[Opening RECORDS SHOWN section]
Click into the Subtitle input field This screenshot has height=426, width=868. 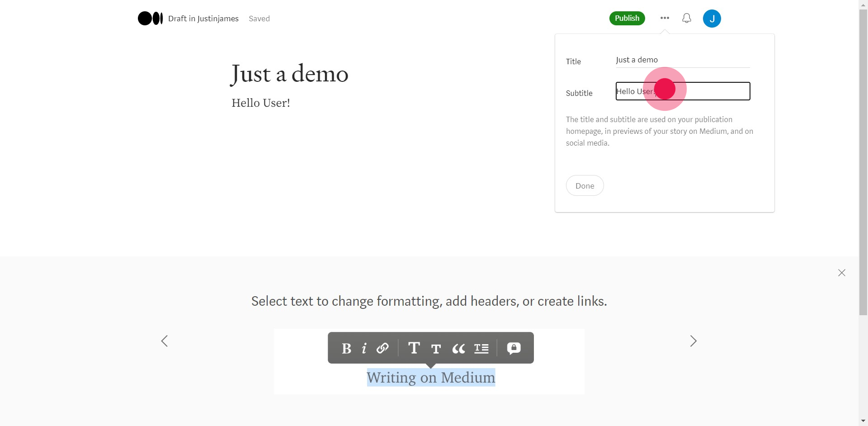[714, 91]
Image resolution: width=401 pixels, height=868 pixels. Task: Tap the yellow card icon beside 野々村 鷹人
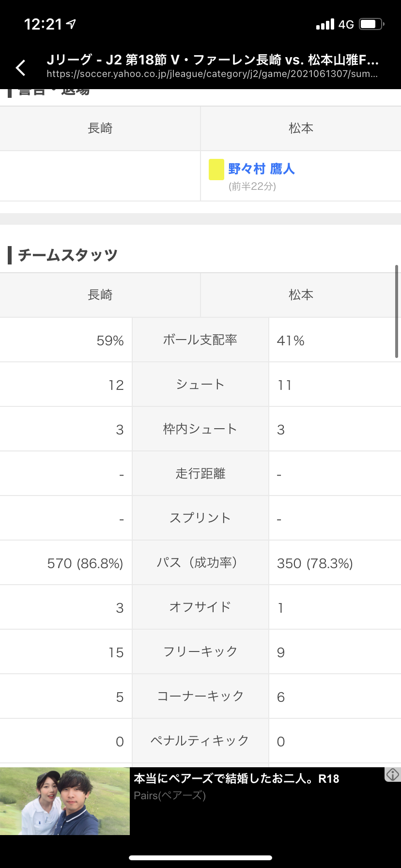216,170
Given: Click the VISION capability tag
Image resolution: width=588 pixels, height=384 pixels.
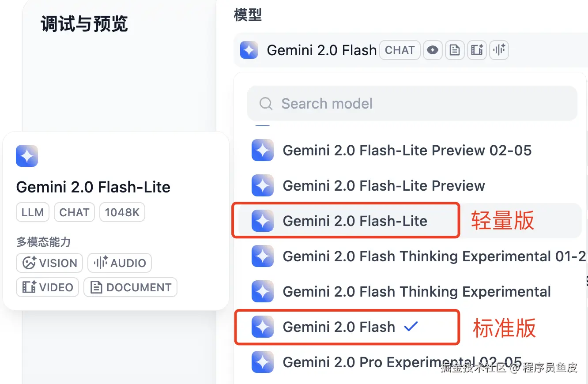Looking at the screenshot, I should 49,263.
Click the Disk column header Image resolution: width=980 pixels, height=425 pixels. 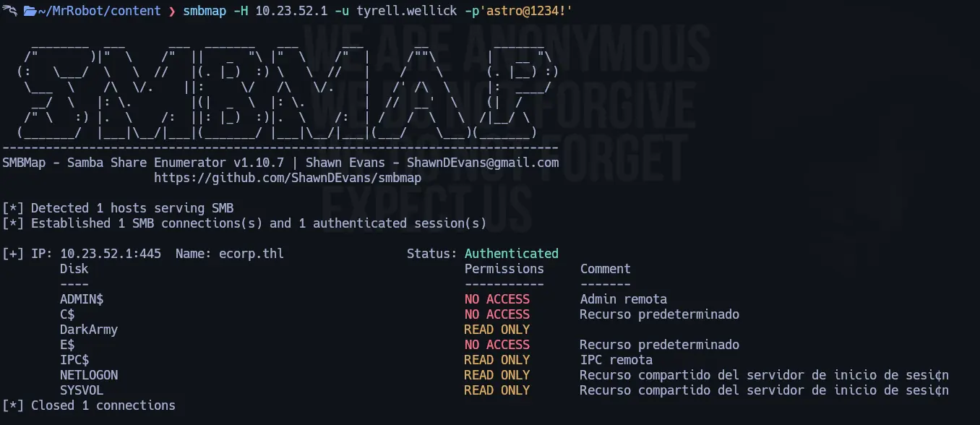tap(74, 269)
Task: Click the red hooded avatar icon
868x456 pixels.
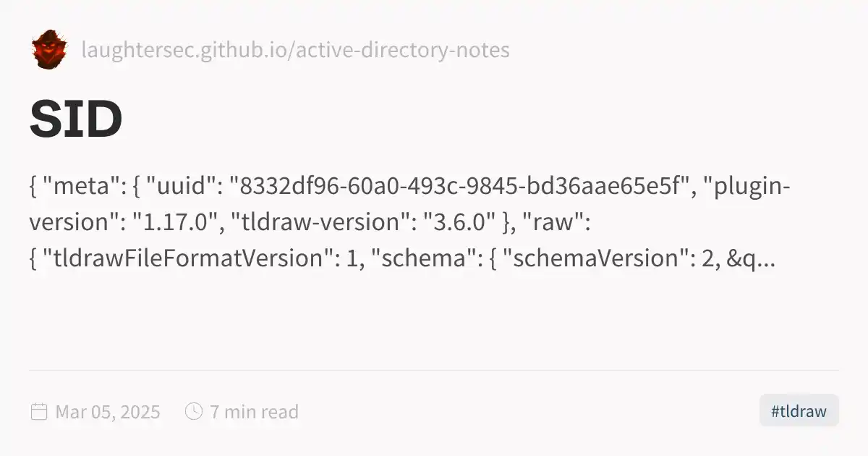Action: pyautogui.click(x=49, y=49)

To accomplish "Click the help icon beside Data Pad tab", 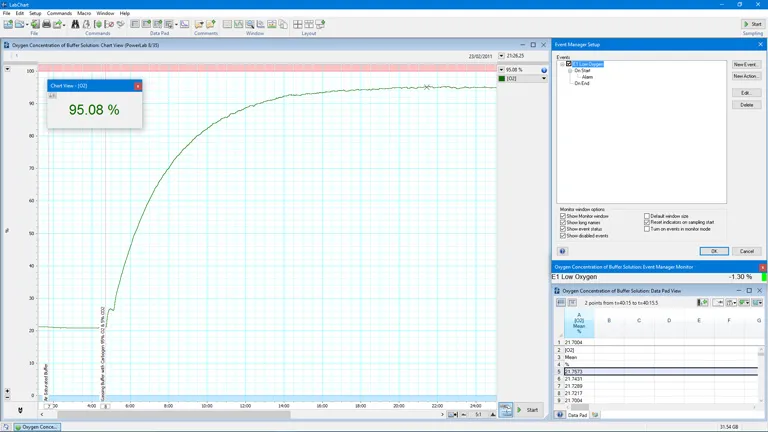I will click(561, 414).
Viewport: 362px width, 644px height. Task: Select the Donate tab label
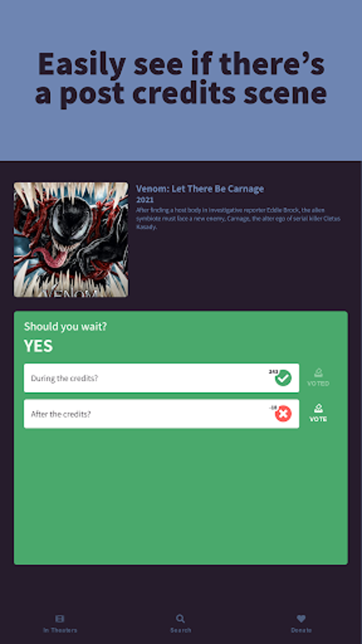301,630
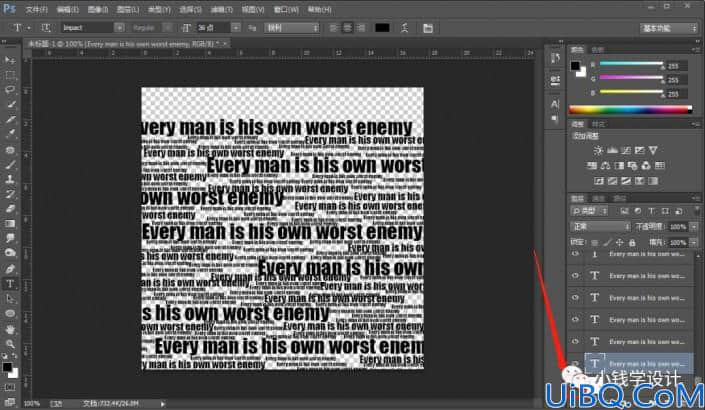Select the Lasso tool
Screen dimensions: 705x410
(10, 90)
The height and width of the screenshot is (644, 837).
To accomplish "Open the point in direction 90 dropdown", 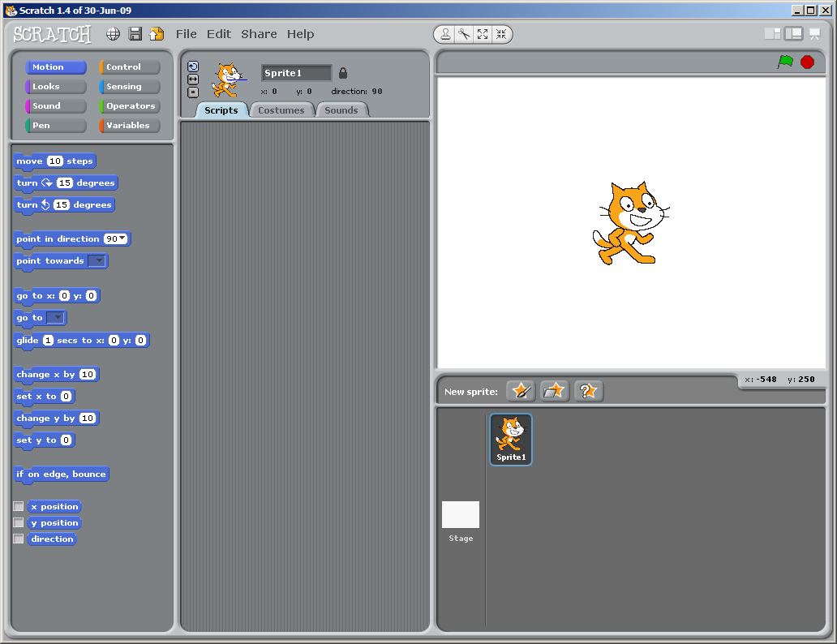I will 122,238.
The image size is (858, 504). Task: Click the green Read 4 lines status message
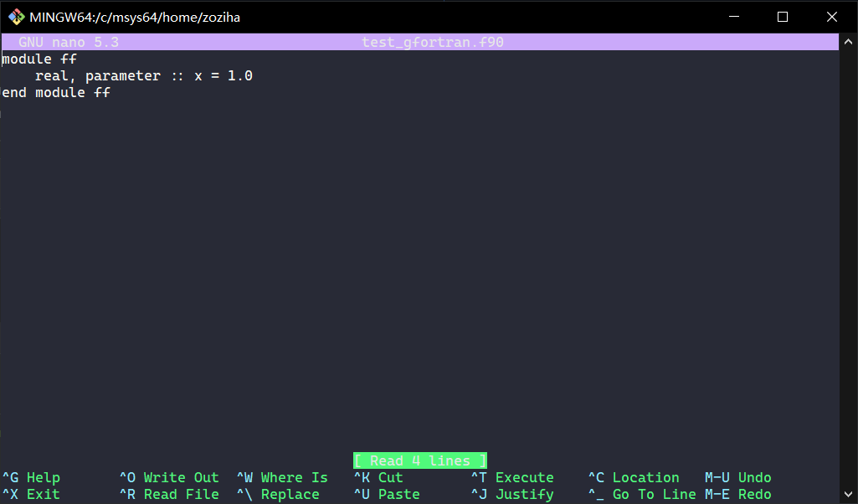point(419,460)
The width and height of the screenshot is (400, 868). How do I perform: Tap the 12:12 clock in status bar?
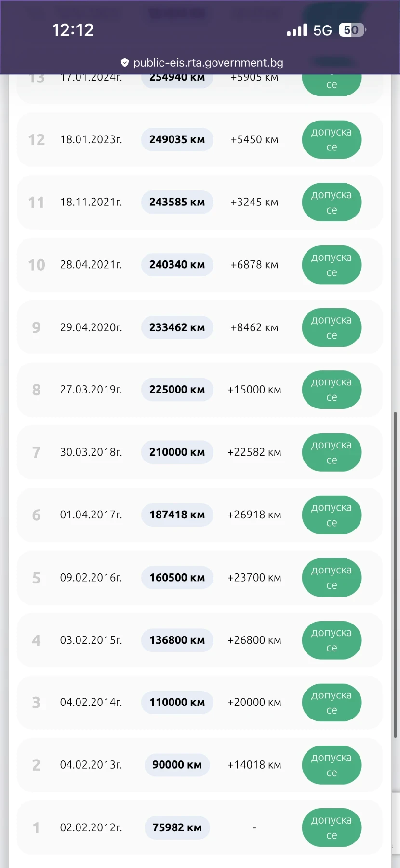73,30
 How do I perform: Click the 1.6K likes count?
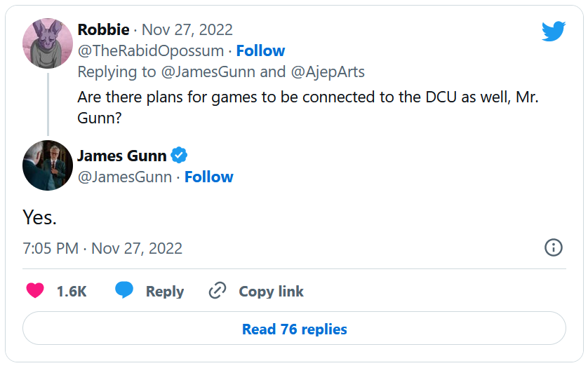click(72, 292)
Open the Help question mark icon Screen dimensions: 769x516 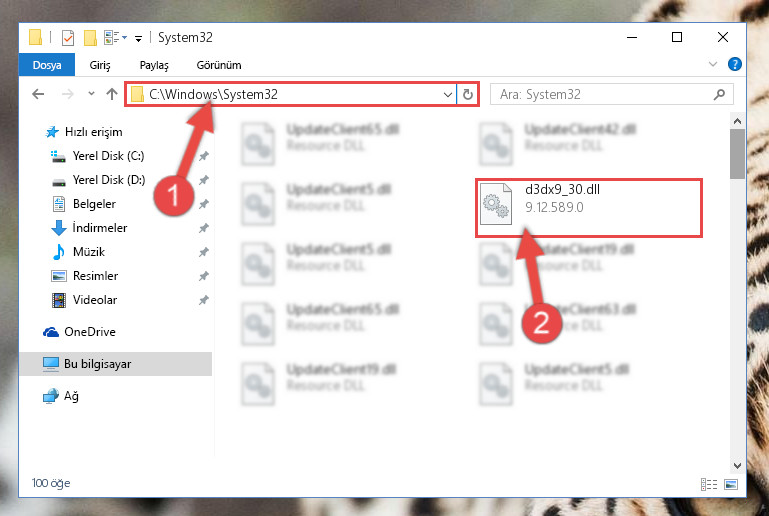click(734, 64)
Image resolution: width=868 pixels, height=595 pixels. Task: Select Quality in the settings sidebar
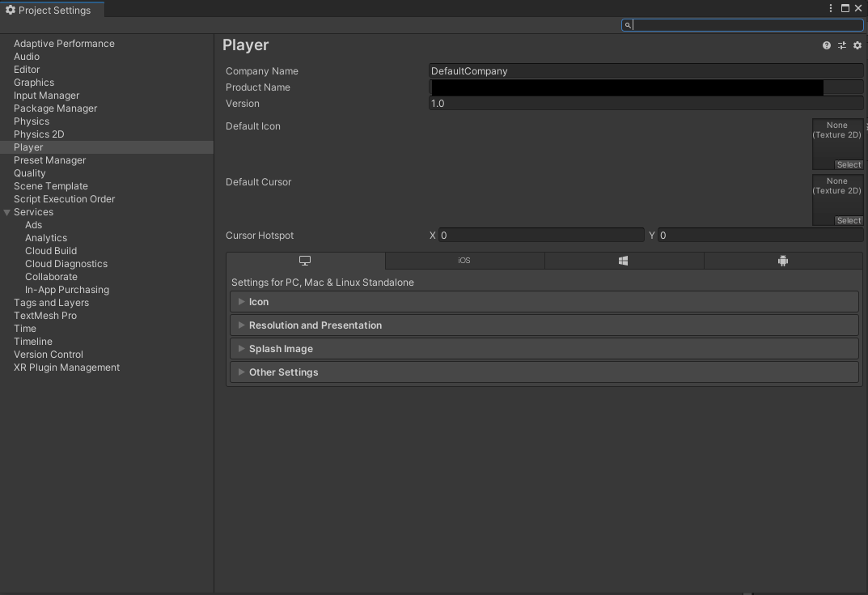tap(30, 172)
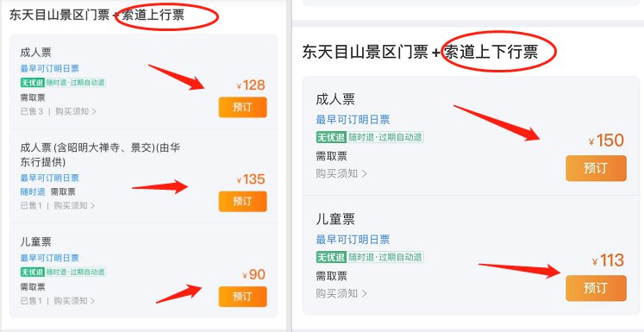Expand 购买须知 under the ¥150 ticket
Viewport: 644px width, 332px height.
[341, 173]

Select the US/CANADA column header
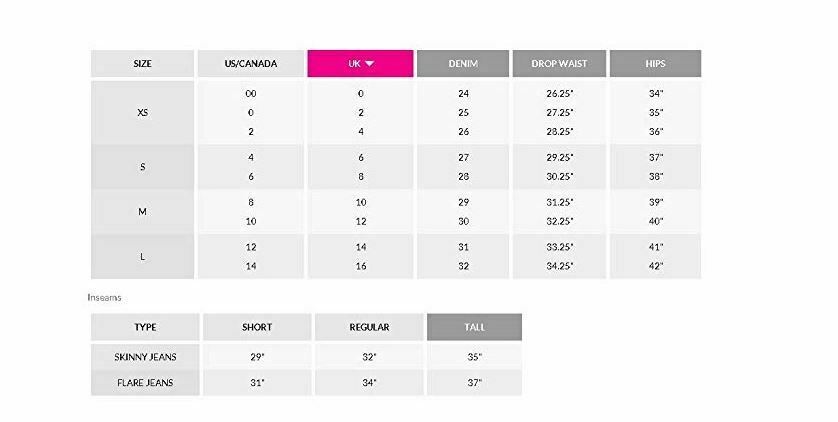point(251,64)
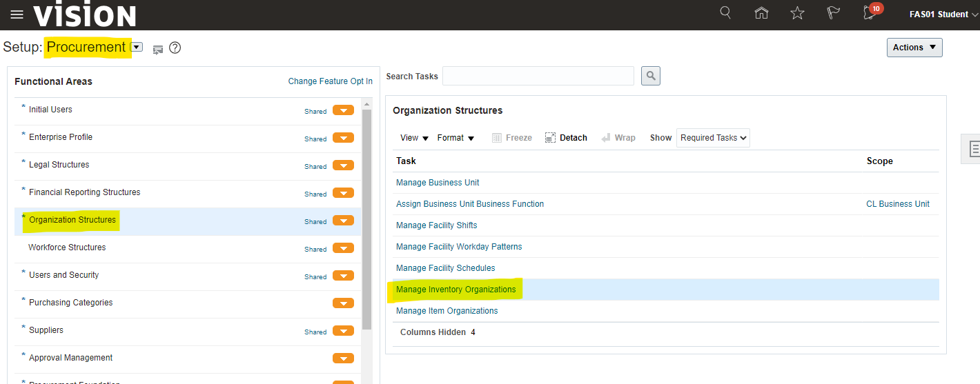Image resolution: width=980 pixels, height=384 pixels.
Task: Click the Detach table icon
Action: point(566,138)
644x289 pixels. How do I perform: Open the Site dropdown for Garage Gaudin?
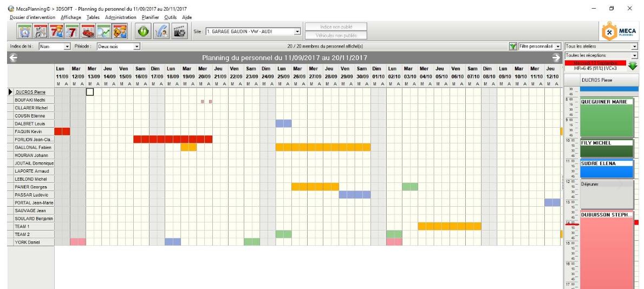click(297, 31)
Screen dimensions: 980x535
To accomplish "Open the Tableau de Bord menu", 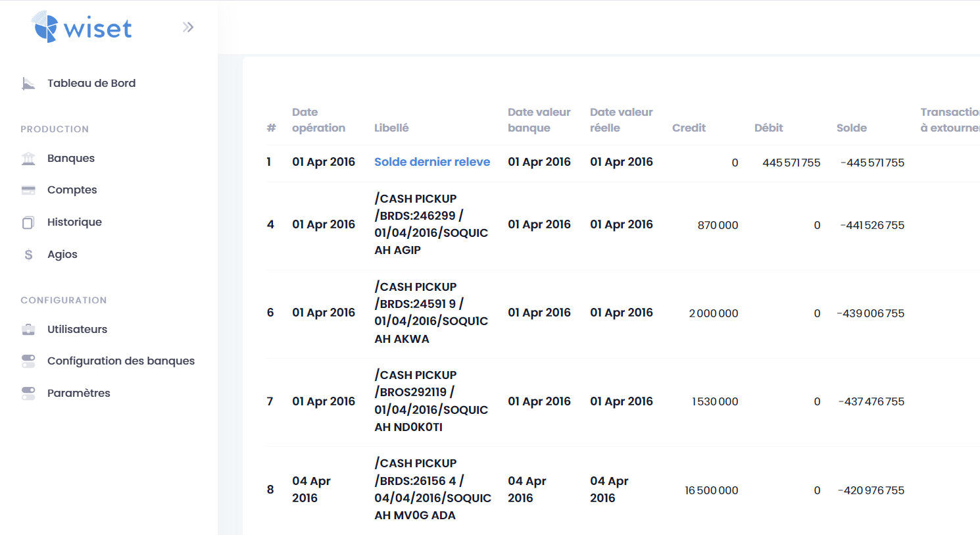I will 91,84.
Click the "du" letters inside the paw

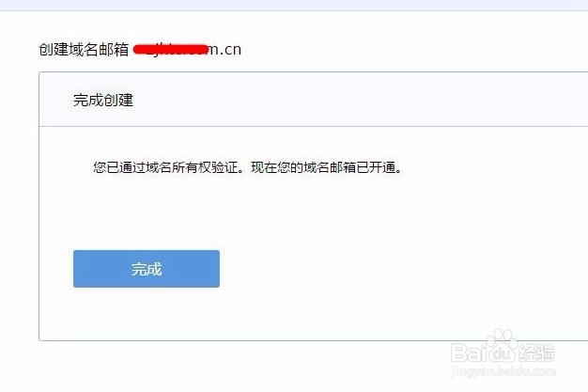point(503,353)
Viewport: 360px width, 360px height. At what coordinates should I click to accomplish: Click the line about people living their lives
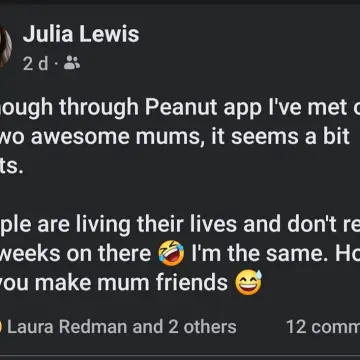[x=180, y=224]
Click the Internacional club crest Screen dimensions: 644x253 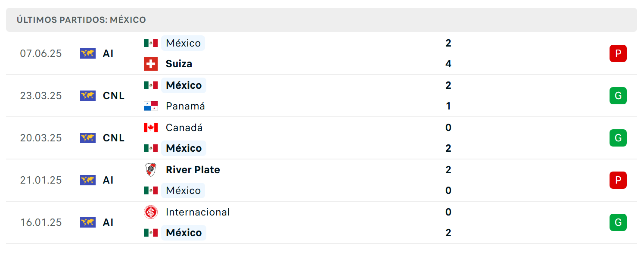(x=151, y=212)
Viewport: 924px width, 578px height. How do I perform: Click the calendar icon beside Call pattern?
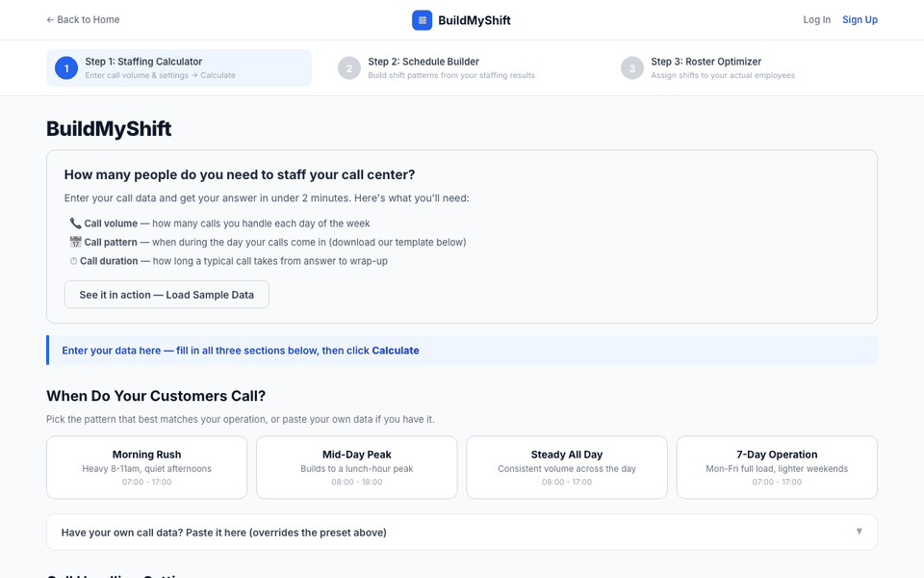coord(75,243)
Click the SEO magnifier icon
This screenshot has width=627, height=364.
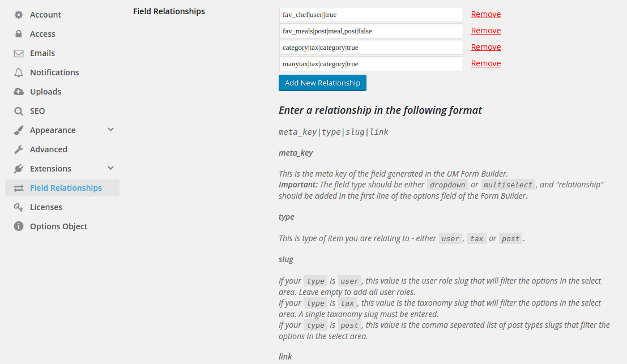(19, 111)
[Closing RECORDS SHOWN section]
*WHAT TO WORK ON*
Exclude the pictures from the copy. Retype exactly the lines running from the one containing "Click the SEO magnifier icon" through the last line of the listing.

*ANSWER AREA*
Click the SEO magnifier icon
This screenshot has width=627, height=364.
(19, 111)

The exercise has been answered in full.